As portrayed in Figure 1, the separate environments of real world and virtual world form a reality-virtuality continuum of mixed reality. In this continuum, when viewing from the very ends of the continuum, augmented reality and augmented virtuality appear. However, augmented reality is more common in current applications because, while using AR, every little detail of reality need not to be modeled, because they already are presented. (Andújar et al., 2011.) So, from the stand point of possible science education teaching applications, only those 3-D virtual elements that are meaningful to supplement the original real world natural phenomena need to be augmented.
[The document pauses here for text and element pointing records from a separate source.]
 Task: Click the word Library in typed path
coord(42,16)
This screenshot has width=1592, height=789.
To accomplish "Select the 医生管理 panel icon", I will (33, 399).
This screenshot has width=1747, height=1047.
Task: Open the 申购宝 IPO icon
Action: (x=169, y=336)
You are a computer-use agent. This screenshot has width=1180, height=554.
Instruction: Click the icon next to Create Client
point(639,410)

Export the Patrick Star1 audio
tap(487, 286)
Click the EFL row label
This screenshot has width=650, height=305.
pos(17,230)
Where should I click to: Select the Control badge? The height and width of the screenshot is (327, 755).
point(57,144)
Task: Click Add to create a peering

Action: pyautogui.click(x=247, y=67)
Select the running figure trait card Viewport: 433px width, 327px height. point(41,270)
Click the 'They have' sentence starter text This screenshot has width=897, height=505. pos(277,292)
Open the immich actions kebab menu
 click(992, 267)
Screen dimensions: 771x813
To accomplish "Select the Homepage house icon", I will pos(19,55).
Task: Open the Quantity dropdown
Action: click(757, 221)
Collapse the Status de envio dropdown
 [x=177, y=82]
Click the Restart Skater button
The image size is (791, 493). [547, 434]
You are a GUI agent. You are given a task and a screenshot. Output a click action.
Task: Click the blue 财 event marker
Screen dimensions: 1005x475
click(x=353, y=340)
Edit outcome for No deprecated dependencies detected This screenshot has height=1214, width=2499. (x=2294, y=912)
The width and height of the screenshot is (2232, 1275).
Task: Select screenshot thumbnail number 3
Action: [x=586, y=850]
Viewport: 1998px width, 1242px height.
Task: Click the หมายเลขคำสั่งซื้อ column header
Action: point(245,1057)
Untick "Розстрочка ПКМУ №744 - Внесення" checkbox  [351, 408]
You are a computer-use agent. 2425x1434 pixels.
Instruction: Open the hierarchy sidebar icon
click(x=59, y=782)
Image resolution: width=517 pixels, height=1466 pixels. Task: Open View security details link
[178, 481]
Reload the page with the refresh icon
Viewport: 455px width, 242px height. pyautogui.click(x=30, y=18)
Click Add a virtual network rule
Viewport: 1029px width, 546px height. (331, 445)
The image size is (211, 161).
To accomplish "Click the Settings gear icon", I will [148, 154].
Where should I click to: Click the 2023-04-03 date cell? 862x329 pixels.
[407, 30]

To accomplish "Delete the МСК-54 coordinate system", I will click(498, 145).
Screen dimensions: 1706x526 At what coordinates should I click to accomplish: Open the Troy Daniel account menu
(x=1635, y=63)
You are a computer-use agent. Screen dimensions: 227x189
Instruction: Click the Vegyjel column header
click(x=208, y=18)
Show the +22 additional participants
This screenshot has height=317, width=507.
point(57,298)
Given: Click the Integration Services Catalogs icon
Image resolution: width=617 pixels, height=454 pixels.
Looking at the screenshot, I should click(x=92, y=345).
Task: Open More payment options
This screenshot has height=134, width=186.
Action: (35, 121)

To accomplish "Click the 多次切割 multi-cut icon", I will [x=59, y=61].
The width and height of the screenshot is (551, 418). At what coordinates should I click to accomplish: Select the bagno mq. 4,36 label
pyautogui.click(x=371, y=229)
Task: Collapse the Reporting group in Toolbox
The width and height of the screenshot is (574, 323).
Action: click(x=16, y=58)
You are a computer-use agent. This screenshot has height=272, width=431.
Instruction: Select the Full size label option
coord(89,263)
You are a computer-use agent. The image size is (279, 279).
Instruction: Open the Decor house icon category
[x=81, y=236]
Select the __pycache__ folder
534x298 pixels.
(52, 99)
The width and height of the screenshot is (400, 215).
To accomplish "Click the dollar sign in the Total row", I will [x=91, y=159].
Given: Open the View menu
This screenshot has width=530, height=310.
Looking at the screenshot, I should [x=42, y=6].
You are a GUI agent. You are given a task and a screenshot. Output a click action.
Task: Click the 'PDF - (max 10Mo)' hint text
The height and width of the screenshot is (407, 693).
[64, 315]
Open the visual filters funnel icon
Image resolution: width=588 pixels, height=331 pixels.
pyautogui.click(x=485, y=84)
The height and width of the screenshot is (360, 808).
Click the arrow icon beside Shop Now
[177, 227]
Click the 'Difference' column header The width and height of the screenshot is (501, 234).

There are two commonly accepted definitions of Augmented Reality today. One was given by Ronald Azuma in 1997. Azuma's definition says that Augmented Reality combines real and virtual, is interactive in real time, and is registered in 3D. Later also the aspects of simulation, on-line affects, and 2-D perpective elements have become part of the AR-matters. Additionally Paul Milgram and Fumio Kishino defined Milgram's Reality-Virtuality Continuum in 1994. They describe a continuum that spans from the real environment to a pure virtual environment. In between there are Augmented Reality (closer to the real environment) and Augmented Virtuality (is closer to the virtual environment. Mediated Reality continuum shows four points: Augmented Reality, Augmented Virtuality, Mediated Reality, and Mediated Virtuality on the Virtuality and Mediality axes.

This continuum has been extended into a two-dimensional plane of "Virtuality" and "Mediality". This already classical continuum (Milgram & Kishino, 1994) can be derived as educational model as shown in Figure 2. The model below describes formal education and informal learning from new angle by adding the real virtual dimension. The figure shows that different types of virtual learning solutions have been bringing a lot of new learning materials especially to informal learning settings.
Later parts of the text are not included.